◆ **Assigned task**
In the text on liposomes, who first developed the liposome concept, and in what year?

The concept of liposome was first developed by Alec Bangham in 1965. Liposomes are spherical-shaped vesicles that can be created from cholesterol and natural non-toxic phospholipids, and their structure is similar to cell membranes. Liposomes have attracted attention as a carrier system for therapeutically active agents, owing to their unique characteristics, including biocompatibility, self-assembly capabilities, scalability, as well as a broad range of physical and chemical properties. Liposomes have shown great therapeutic potential as carriers for payloads and for delivery to targeted sites, which has led to several liposomal formulations designed for the preclinic and clinical trials, with applications ranging from cancer chemotherapy to gene therapy.

The application of liposomal drug delivery system has already had a major impact on many biomedical areas, especially in the pharmaceutical field. Due to extensive developments in liposome technology, many liposome-based drug formulations are available for human use and a variety of products are undergoing different clinical trials. In general, there are three main types of liposomal delivery systems.

※ Conventional Liposomes
Conventional liposomes, the first generation of liposomes, are made of phospholipids and have a high delivery to monocytic and phagocytic cells. Compared with free drugs, conventional liposomal formulations enhance the delivery of drugs to diseased tissues by modifying the pharmacokinetics and biodistribution, thereby reducing the toxicity of the compound in the body. However, the delivery system tends to be quickly eliminated from the bloodstream, thus limiting its therapeutic efficacy.

※ Sterically-stabilized Liposomes
To improve liposome stability, liposome formulations incorporating polyethylene glycol (PEG) have been introduced. It has a pronounced effect on liposome tissue distribution and can greatly improve the pharmacological efficacy of encapsulated antitumor drugs. Although coating liposomes with PEG prolong the circulation time, there may be an offsetting decrease in the ability to interact with the desired target.

※ Ligand-targeted Liposomes
Now Liposomes can be designed to be highly responsive in vivo, with active targeting, increased stealth, and controlled drug-release properties. Ligand-targeted liposomes (LTLs) have shown considerable promise in the treatment of cancer and are poised for clinical development. For example, in some breast cancer cases, human epidermal growth factor receptor 2 (HER2) is overexpressed at levels up to 1,000-fold higher than normal, and LTLs against HER2 have shown successful preclinical outcomes.

LTLs offer great potential for targeted delivery of drugs to designated cell types or organs in vivo, which selectively express or over-express specific ligands. Many types of ligands are available, such as proteins, peptides, and nucleic acids, which enable multiple directions for cancer cell localization.

◆ **Recorded data**
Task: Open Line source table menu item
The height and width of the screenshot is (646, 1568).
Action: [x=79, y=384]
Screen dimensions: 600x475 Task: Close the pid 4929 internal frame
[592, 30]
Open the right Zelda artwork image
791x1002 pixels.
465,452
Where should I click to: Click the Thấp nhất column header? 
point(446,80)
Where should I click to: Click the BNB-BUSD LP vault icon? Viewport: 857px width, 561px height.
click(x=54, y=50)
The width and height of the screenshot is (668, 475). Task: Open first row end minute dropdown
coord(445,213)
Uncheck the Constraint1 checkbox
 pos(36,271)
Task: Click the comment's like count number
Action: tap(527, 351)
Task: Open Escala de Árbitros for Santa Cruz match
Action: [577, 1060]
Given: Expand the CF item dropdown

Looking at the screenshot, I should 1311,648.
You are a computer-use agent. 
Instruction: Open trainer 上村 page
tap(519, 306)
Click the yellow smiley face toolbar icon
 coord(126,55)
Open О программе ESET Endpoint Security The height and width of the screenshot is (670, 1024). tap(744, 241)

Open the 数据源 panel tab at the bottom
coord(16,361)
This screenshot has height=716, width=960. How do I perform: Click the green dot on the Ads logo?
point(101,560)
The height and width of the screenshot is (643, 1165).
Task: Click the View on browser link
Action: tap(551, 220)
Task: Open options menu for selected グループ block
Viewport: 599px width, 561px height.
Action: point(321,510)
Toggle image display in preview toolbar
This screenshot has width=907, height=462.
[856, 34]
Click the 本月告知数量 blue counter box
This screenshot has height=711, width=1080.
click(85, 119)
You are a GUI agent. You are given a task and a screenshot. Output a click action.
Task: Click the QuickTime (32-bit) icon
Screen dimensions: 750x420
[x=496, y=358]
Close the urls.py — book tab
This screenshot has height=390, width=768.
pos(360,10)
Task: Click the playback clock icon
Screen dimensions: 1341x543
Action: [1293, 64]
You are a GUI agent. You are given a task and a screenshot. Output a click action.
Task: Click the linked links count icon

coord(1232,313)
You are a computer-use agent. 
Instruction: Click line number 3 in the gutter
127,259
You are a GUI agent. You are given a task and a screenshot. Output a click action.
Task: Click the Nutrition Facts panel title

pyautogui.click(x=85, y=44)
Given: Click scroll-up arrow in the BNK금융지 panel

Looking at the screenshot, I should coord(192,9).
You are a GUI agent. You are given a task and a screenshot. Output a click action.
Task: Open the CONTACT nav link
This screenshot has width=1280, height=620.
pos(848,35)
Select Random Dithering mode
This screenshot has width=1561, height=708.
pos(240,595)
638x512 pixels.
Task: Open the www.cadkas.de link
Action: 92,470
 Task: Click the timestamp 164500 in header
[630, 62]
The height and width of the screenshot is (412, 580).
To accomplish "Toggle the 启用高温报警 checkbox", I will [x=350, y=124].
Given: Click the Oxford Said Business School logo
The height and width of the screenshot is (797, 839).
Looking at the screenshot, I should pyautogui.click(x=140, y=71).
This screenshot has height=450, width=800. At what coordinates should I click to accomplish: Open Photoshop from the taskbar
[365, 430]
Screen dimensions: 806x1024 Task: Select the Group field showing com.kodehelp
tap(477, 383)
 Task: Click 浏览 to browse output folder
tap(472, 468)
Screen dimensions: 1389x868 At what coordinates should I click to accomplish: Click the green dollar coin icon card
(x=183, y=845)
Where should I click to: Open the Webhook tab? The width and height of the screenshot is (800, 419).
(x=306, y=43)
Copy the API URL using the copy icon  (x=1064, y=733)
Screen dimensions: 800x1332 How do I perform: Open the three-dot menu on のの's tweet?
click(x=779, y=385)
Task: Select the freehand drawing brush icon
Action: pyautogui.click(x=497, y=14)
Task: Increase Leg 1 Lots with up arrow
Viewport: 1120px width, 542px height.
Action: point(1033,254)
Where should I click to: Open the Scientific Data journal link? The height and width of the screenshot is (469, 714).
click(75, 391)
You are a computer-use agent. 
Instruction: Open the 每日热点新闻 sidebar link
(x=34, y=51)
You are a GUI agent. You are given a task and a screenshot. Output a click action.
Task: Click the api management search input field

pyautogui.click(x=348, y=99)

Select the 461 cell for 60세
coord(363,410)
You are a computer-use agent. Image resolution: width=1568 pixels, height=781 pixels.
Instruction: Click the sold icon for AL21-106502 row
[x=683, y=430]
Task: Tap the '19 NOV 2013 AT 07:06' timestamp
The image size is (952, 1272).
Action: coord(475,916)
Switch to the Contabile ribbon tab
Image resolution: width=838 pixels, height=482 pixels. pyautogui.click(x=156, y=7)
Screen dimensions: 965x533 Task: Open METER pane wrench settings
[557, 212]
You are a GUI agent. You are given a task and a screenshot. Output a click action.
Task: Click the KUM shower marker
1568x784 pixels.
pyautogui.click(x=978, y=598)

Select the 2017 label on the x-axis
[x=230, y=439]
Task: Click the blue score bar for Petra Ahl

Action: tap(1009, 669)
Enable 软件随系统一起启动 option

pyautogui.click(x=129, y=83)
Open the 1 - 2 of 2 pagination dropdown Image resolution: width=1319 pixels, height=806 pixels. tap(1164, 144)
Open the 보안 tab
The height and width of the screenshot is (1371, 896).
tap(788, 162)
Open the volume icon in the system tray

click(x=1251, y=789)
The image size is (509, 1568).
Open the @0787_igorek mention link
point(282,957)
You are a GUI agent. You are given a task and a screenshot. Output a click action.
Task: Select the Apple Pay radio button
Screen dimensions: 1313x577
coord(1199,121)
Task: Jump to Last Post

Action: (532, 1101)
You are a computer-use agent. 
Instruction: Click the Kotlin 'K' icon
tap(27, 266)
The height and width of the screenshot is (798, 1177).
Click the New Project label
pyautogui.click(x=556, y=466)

◆ **Solution to this task**
Alec Bangham developed it in 1965.